STATED EXERCISE — Set out every row below as a JSON list of strings, one string per line, skipping blank lines. Leave the pictures out.

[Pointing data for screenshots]
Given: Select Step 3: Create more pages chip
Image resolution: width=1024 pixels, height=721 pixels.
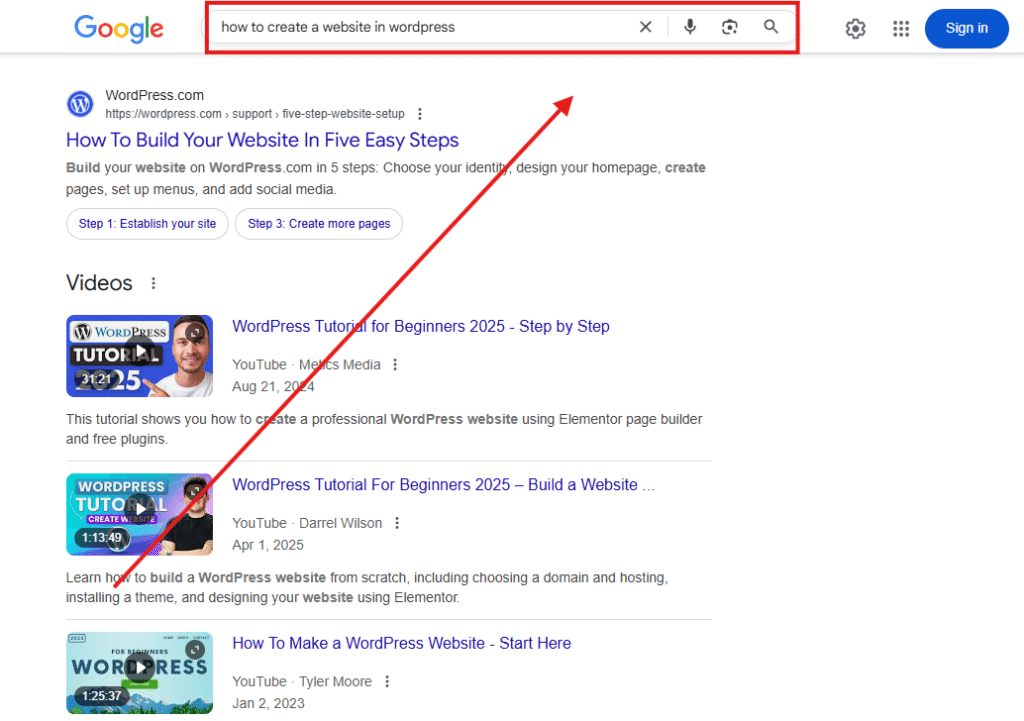Looking at the screenshot, I should tap(319, 224).
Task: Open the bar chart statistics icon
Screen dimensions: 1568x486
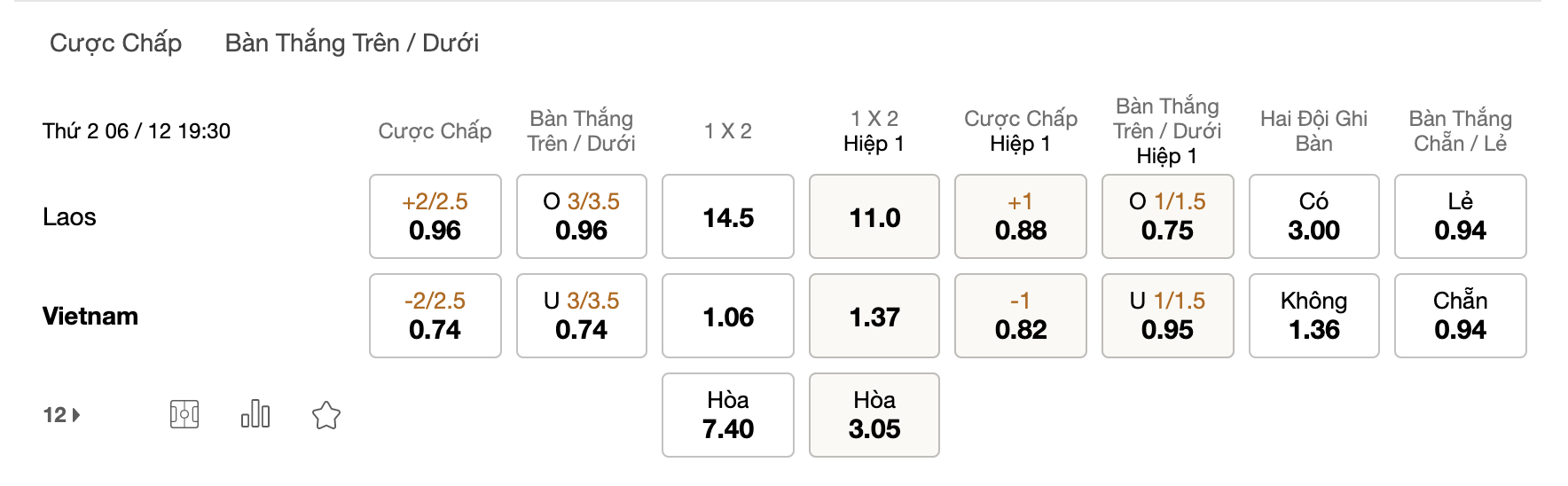Action: (x=255, y=413)
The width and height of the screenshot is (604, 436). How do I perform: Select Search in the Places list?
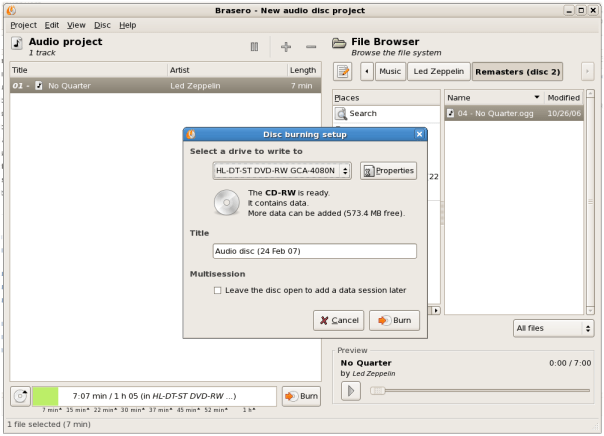tap(362, 114)
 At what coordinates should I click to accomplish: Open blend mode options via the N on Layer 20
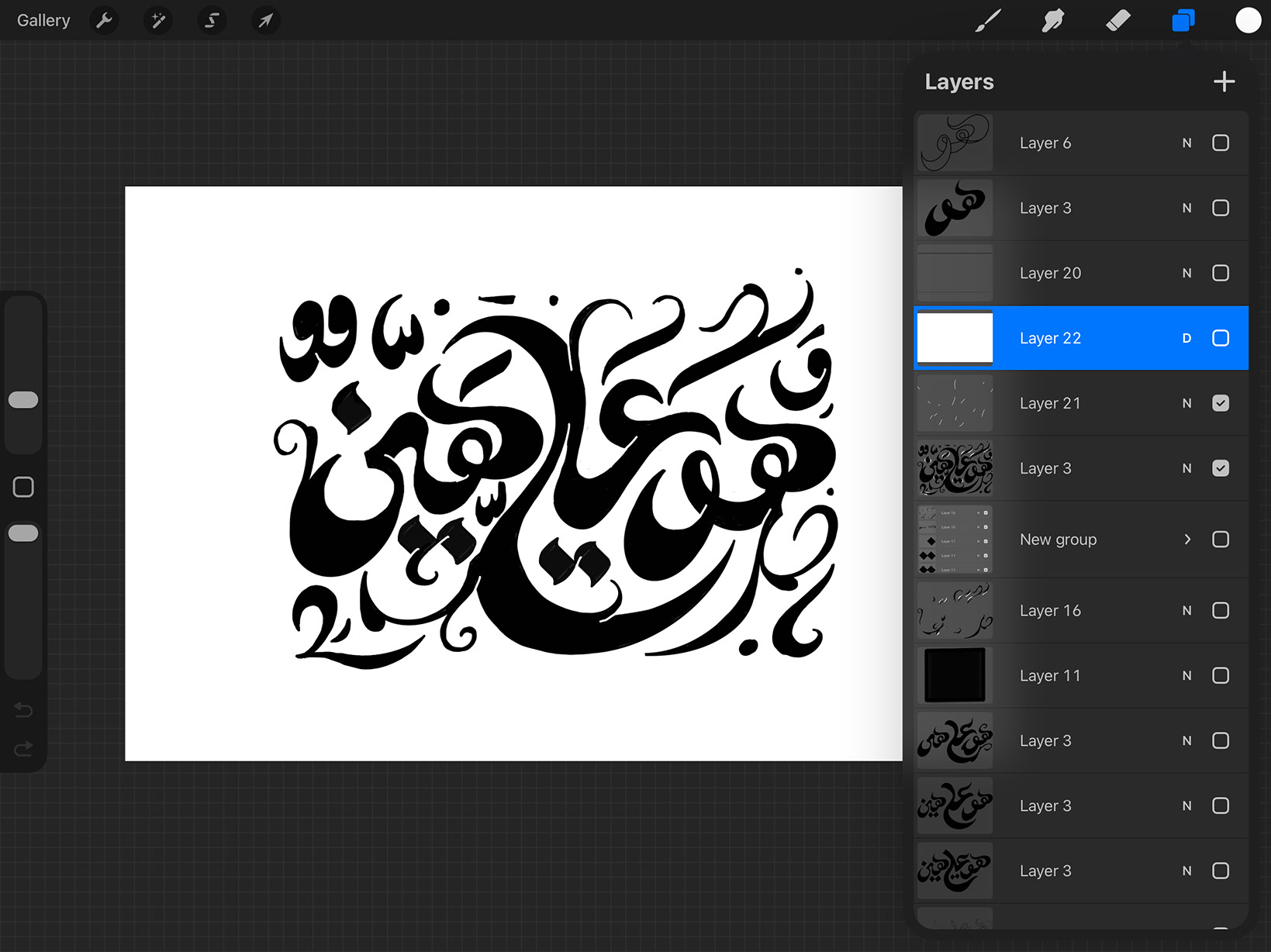pos(1186,273)
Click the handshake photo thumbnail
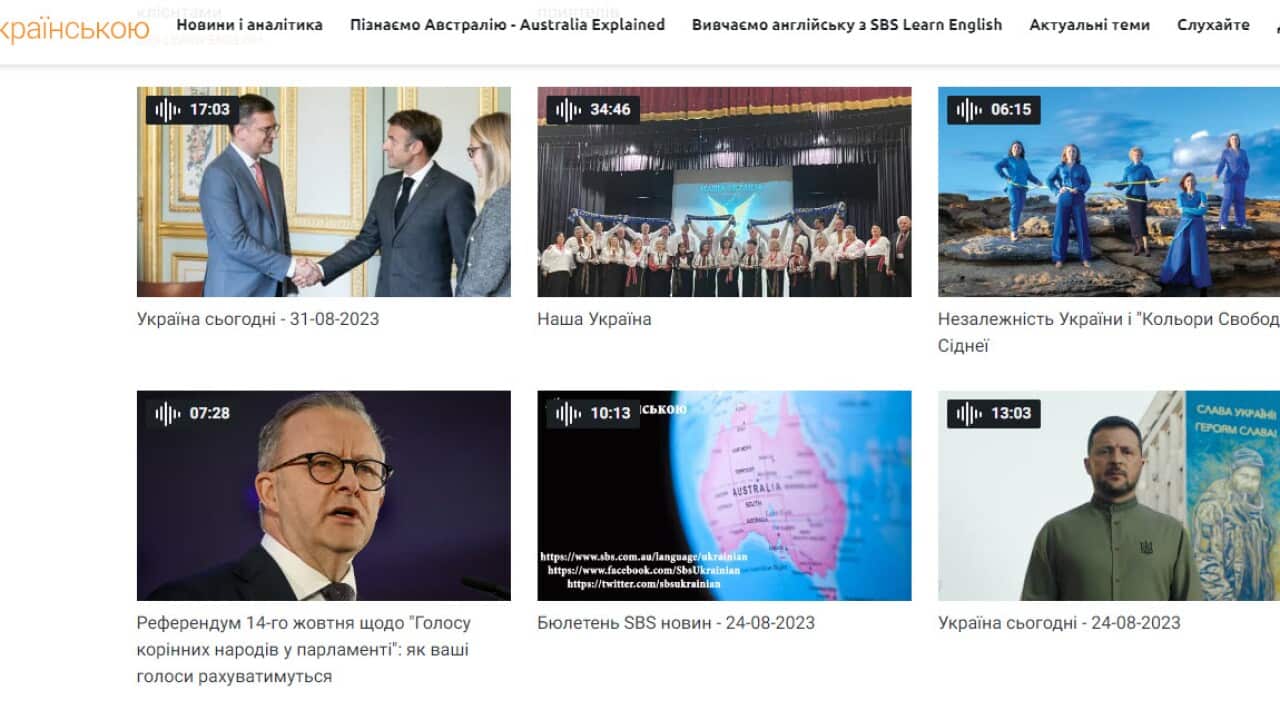The height and width of the screenshot is (720, 1280). [x=324, y=192]
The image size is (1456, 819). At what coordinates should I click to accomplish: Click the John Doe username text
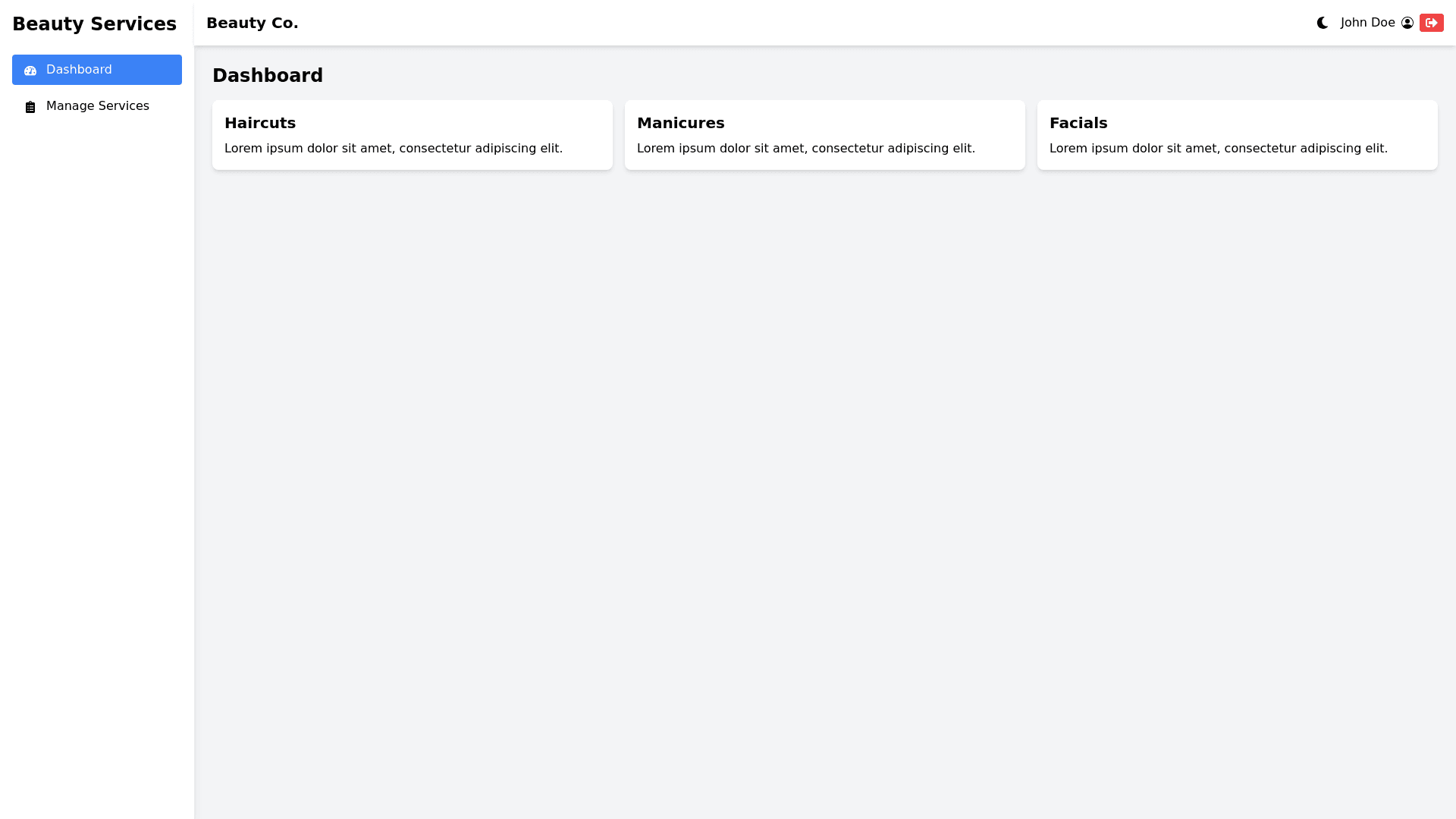pos(1367,23)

THE RESPONSE —
[
  "Given: Select Step 3: Create more pages chip",
  "Image resolution: width=1024 pixels, height=721 pixels.",
  "Looking at the screenshot, I should tap(319, 224).",
  "Task: Open the bar chart statistics icon",
  "Screen dimensions: 1568x486",
  "Action: (x=255, y=413)",
  "The width and height of the screenshot is (604, 436). How do I perform: Select Search in the Places list?",
  "tap(362, 114)",
  " At what coordinates should I click to accomplish: Open blend mode options via the N on Layer 20",
  "pos(1186,273)",
  "Click the handshake photo thumbnail",
  "The height and width of the screenshot is (720, 1280). [x=324, y=192]",
  "The image size is (1456, 819). At what coordinates should I click to accomplish: Click the John Doe username text",
  "pos(1367,23)"
]